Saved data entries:
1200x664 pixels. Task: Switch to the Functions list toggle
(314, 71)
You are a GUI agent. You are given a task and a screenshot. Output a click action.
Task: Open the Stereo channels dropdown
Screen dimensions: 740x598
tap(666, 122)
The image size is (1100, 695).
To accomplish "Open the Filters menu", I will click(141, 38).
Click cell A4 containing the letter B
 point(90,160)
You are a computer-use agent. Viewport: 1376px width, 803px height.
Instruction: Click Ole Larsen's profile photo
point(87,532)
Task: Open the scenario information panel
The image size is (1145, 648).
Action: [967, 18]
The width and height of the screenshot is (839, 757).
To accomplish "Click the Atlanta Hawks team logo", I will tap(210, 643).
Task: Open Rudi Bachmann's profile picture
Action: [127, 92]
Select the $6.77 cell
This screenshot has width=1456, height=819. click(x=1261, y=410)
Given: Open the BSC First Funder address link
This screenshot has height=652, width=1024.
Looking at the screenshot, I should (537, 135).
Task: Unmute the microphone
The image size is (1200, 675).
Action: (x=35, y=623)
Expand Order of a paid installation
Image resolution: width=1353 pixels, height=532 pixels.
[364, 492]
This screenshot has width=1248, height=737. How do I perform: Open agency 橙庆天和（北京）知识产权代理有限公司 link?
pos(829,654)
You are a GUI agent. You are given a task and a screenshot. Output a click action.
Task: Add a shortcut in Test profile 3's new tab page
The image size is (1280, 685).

WHAT YOU ARE ASKED TO DO: Retype the entries shown above. Keep every word exactly as it is.

REPLY:
1200x664 pixels. Task: Switch to the Functions list toggle
(314, 71)
You are a GUI agent. You are given a task and a screenshot. Output a click action.
Task: Open the Stereo channels dropdown
Screen dimensions: 740x598
tap(666, 122)
The image size is (1100, 695).
To accomplish "Open the Filters menu", I will click(141, 38).
Click cell A4 containing the letter B
 point(90,160)
You are a computer-use agent. Viewport: 1376px width, 803px height.
Instruction: Click Ole Larsen's profile photo
point(87,532)
Task: Open the scenario information panel
The image size is (1145, 648).
Action: [967, 18]
The width and height of the screenshot is (839, 757).
To accomplish "Click the Atlanta Hawks team logo", I will tap(210, 643).
Task: Open Rudi Bachmann's profile picture
Action: [127, 92]
Select the $6.77 cell
This screenshot has width=1456, height=819. click(x=1261, y=410)
Given: Open the BSC First Funder address link
This screenshot has height=652, width=1024.
Looking at the screenshot, I should (537, 135).
Task: Unmute the microphone
The image size is (1200, 675).
Action: (x=35, y=623)
Expand Order of a paid installation
Image resolution: width=1353 pixels, height=532 pixels.
[364, 492]
This screenshot has width=1248, height=737. How do I perform: Open agency 橙庆天和（北京）知识产权代理有限公司 link?
pos(829,654)
You are a GUI agent. You are given a task and a screenshot. Output a click action.
Task: Add a shortcut in Test profile 3's new tab page
The image size is (1280, 685).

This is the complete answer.